Nommery has its roots in SF Foodies, the other meet-up community Lin started years ago, back when she worked at Veritable Vegetable, the country’s oldest organic produce distributor.

“There was a point when I was thinking, should I be trying to advance my career in the food industry and progress further there, or can I build something out of this community that is exploding,” Lin said. The group was holding 100 events a month, and filled entire restaurants on some nights.

But before Veritable and SF Foodies, Lin was a student at Berkeley studying mostly, well, food: besides selling her own, homemade granola, leading organic gardening at People’s Park and basically majoring in food (B.S. In Conservation and Resource Studies with a focus on Sustainable Food Business), she also helped found the Student Food Collective, the vegan food-haven located on Bancroft.

A veritable violinist (she’s performed on tour in Europe with the Stanford symphony and at the Davis Symphony Hall in San Francisco) Lin says her love of music taught her the discipline needed to get Nommery off the ground.

“As a performer, you learn how to present yourself in front of a large audience, learn how to command, learn how to project your voice.” This skill has invariably helped in talking to big names, like, for instance, the CTO of Coffee Meets Bagel, a user of and mentor to Nommery.

People First, Company Last

Nommery sprouted in a backwards way, launching with a consumer base already established, with little question as to its viability.

“Having a community first, and understanding what they want and building it for them makes it worth it, because you’re saving time, you’re saving money on developing. It just seems like a no brainer to me.”

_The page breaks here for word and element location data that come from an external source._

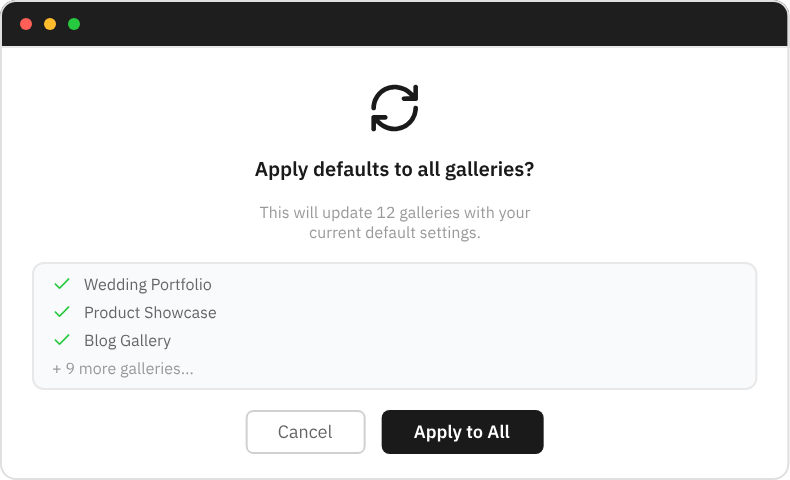Viewport: 790px width, 480px height.
Task: Click green checkmark beside Blog Gallery
Action: 62,341
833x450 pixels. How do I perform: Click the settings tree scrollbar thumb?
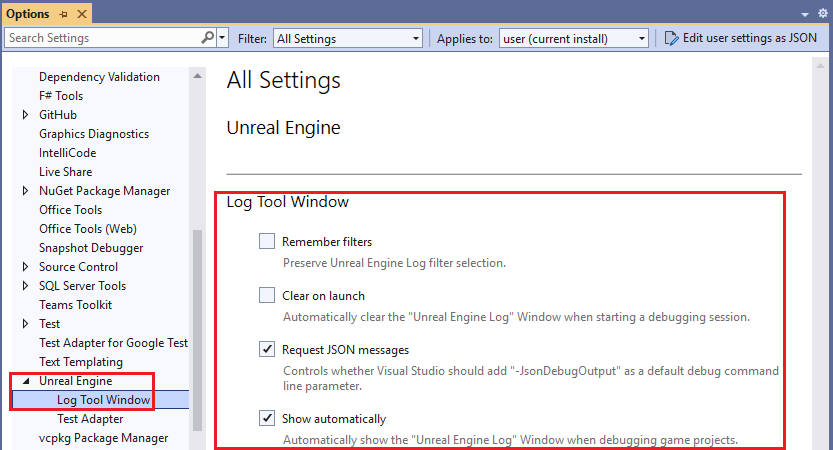click(198, 330)
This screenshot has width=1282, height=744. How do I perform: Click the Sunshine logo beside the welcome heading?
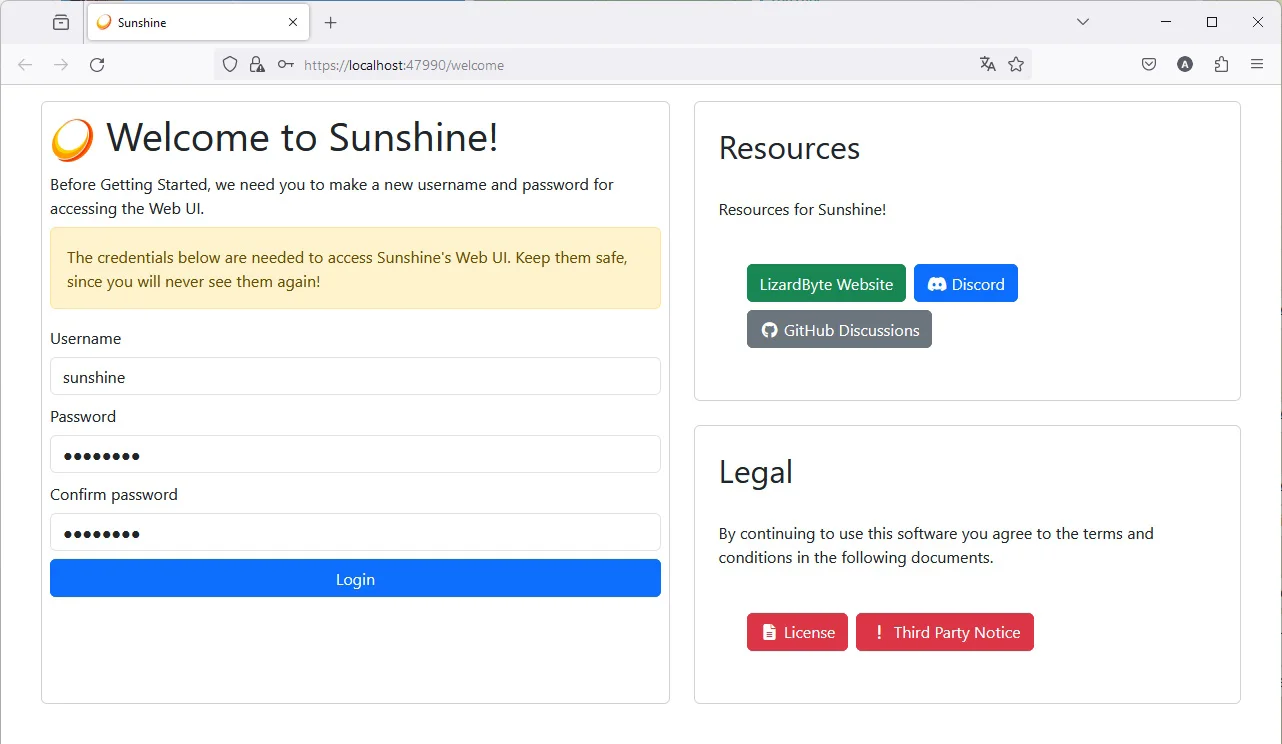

Lin says there are three things to have established before looking for funding: the minimal viable product (your website), sales and marketing. Sales will prove the viability of your product, which will particularly capture venture capitalists’ interest.

Logging onto Nommery, there are a handful of restaurant meet-ups created by different hosts at different price points. The cheapest meal is a non-inclusive RSVP of $5; the higher priced reservations can climb up to $300, but that includes everything from appetizers to the tip.

She describes the mood at restaurant meet-ups as “warm, open, excited.” The meet-ups have attracted many food business executives from companies like CISCO, Walmart and OpenTable.

“I’m just kind of awestruck, still,” Lin says. “To go to an event and dine with someone, and not have them mention who they are, and then go on LinkedIn later and see that they’re the VP of eCommerce at Walmart, is kind of mindboggling. It’s amazing how down to earth they all are and how humble they all are.”

Nommery has plans to expand into Chicago, New York and Los Angeles as well as overseas in late 2016.